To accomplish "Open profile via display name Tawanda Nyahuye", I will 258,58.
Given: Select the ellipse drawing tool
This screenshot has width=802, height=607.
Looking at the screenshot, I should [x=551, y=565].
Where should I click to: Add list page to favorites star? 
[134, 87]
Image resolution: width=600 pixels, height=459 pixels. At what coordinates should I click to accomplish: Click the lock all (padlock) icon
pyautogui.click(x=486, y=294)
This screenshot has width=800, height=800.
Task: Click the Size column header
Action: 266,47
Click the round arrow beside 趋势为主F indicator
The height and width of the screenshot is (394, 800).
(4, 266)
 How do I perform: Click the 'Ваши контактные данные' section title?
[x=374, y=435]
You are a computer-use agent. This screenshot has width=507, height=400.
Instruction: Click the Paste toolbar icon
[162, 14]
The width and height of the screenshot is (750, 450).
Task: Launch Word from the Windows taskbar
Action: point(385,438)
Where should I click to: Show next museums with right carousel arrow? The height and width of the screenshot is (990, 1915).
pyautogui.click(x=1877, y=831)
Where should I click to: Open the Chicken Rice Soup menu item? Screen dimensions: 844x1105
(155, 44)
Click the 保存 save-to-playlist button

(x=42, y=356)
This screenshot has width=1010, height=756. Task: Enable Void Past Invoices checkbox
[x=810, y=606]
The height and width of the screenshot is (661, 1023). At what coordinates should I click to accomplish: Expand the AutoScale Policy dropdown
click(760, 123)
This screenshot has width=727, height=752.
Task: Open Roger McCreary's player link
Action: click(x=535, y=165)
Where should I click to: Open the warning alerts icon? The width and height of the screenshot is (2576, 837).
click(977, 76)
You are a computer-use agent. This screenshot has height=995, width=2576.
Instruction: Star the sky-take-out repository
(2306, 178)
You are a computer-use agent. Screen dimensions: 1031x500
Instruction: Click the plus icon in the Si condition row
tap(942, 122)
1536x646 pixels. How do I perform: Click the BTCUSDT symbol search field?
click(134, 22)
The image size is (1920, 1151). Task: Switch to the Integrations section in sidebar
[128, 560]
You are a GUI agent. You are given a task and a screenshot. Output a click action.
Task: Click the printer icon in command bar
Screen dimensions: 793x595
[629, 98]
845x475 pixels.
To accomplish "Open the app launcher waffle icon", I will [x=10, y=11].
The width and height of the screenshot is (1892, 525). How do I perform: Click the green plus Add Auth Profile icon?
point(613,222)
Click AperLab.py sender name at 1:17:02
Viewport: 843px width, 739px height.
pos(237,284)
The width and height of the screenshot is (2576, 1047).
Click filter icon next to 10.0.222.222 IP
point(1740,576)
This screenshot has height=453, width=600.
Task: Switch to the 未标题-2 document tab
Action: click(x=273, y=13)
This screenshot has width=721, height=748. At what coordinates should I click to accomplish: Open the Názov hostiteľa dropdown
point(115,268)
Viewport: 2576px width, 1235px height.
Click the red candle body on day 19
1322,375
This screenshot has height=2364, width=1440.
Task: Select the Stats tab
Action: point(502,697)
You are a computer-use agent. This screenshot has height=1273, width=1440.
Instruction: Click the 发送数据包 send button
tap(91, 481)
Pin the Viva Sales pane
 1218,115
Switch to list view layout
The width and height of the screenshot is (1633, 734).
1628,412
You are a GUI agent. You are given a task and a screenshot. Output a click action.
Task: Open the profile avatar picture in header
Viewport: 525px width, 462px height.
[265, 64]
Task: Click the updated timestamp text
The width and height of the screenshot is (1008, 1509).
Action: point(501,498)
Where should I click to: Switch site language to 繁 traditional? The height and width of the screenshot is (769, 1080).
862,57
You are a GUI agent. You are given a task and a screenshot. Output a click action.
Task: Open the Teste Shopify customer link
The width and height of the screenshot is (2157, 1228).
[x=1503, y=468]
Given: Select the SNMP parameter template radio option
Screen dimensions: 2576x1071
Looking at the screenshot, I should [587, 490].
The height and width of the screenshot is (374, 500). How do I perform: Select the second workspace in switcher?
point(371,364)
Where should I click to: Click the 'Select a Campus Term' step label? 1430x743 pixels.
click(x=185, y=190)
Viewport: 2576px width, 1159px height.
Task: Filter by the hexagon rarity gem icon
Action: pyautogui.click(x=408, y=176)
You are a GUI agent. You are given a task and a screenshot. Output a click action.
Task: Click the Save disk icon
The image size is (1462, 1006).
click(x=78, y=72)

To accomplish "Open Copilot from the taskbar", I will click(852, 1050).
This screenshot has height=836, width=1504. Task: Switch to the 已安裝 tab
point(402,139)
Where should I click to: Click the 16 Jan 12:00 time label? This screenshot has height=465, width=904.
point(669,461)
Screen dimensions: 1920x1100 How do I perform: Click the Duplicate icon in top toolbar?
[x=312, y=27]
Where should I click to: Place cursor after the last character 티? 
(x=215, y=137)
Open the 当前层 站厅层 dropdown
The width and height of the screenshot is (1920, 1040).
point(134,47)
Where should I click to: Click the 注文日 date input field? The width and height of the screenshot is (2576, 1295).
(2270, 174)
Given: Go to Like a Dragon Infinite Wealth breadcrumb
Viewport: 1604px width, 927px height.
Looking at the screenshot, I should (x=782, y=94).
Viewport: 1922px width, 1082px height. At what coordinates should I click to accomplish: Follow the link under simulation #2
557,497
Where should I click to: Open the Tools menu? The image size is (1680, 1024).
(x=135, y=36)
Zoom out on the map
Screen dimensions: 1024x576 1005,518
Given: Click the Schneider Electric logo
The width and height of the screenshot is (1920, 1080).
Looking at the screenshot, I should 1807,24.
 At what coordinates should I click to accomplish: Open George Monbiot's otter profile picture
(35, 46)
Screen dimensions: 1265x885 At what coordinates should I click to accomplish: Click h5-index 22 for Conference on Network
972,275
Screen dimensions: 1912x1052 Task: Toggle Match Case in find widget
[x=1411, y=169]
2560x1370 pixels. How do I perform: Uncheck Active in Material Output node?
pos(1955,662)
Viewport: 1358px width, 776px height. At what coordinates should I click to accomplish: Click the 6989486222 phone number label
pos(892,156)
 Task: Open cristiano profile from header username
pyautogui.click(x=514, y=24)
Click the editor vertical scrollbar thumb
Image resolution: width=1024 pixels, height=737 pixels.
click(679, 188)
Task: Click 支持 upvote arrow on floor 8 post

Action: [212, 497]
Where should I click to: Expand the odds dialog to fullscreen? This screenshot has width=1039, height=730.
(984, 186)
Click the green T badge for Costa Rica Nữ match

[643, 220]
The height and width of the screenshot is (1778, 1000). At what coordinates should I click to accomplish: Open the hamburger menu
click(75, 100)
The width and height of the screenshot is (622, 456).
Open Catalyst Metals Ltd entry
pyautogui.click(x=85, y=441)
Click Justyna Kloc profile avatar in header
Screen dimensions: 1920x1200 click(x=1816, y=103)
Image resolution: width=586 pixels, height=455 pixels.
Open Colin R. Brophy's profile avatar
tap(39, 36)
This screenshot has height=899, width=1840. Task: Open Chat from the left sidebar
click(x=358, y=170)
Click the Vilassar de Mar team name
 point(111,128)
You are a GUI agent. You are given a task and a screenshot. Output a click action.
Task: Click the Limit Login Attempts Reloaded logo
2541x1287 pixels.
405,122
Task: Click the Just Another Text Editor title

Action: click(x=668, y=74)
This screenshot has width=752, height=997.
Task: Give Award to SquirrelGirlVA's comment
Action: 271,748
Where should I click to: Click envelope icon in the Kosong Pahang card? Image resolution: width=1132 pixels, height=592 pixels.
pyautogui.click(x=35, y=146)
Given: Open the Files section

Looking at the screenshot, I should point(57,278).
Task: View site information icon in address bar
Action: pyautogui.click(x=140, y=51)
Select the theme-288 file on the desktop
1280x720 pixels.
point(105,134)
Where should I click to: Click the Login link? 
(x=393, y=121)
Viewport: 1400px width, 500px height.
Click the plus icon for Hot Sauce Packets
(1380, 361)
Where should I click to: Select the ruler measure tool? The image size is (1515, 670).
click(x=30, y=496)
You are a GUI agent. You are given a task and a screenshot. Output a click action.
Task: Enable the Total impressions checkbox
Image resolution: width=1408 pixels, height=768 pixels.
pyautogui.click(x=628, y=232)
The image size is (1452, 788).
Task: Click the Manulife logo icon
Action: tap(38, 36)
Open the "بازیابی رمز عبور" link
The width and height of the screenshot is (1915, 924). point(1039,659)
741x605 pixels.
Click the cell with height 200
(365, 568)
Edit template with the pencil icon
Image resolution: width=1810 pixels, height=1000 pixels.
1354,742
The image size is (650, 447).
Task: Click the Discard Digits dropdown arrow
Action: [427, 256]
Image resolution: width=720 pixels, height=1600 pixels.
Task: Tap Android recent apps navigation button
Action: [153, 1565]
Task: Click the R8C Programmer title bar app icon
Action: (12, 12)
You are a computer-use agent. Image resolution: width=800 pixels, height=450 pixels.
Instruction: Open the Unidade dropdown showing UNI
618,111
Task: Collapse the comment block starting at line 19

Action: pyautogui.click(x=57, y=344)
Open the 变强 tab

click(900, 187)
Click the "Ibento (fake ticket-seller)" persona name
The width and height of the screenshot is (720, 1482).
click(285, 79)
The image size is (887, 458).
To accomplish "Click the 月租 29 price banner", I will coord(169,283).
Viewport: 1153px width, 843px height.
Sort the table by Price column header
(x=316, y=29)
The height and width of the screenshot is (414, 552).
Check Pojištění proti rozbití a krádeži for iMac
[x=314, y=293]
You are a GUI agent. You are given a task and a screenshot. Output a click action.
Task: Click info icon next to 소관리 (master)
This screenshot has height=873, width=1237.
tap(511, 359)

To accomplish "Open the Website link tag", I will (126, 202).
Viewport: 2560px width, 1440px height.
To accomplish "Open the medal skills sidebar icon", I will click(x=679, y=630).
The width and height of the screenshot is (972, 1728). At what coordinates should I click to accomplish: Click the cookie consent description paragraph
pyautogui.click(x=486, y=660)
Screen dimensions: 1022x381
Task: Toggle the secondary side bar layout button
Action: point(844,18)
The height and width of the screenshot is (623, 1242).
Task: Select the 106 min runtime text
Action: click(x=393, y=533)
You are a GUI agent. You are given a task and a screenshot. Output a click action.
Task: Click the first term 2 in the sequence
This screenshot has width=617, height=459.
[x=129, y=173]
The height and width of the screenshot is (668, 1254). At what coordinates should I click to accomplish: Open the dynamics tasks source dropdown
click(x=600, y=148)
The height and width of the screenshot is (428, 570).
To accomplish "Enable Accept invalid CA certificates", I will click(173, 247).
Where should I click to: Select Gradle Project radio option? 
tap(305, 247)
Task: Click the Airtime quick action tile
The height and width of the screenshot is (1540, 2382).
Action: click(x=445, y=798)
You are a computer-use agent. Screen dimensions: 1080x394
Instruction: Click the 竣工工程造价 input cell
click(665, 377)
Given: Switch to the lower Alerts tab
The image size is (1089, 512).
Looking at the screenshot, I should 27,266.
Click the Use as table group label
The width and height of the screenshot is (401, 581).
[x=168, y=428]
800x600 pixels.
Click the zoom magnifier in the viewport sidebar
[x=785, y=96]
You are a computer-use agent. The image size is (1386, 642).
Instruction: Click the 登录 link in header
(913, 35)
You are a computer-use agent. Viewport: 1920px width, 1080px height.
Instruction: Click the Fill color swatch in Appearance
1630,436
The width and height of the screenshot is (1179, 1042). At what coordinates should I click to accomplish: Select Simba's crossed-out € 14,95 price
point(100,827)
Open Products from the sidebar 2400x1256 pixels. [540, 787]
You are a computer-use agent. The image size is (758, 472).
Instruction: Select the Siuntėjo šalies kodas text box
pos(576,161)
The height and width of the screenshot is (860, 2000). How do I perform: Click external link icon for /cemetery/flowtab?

What needs to be done >>
Please repeat the records verbatim, the stretch from the line containing "Where should I click to: Switch" through the line containing "point(402,139)".

Worked solution >>
Where should I click to: Switch site language to 繁 traditional? The height and width of the screenshot is (769, 1080).
862,57
You are a GUI agent. You are given a task and a screenshot. Output a click action.
Task: Open the Teste Shopify customer link
The width and height of the screenshot is (2157, 1228).
[x=1503, y=468]
Given: Select the SNMP parameter template radio option
Screen dimensions: 2576x1071
Looking at the screenshot, I should [587, 490].
The height and width of the screenshot is (374, 500). How do I perform: Select the second workspace in switcher?
point(371,364)
Where should I click to: Click the 'Select a Campus Term' step label? 1430x743 pixels.
click(x=185, y=190)
Viewport: 2576px width, 1159px height.
Task: Filter by the hexagon rarity gem icon
Action: pyautogui.click(x=408, y=176)
You are a GUI agent. You are given a task and a screenshot. Output a click action.
Task: Click the Save disk icon
The image size is (1462, 1006).
click(x=78, y=72)

To accomplish "Open Copilot from the taskbar", I will click(852, 1050).
This screenshot has height=836, width=1504. Task: Switch to the 已安裝 tab
point(402,139)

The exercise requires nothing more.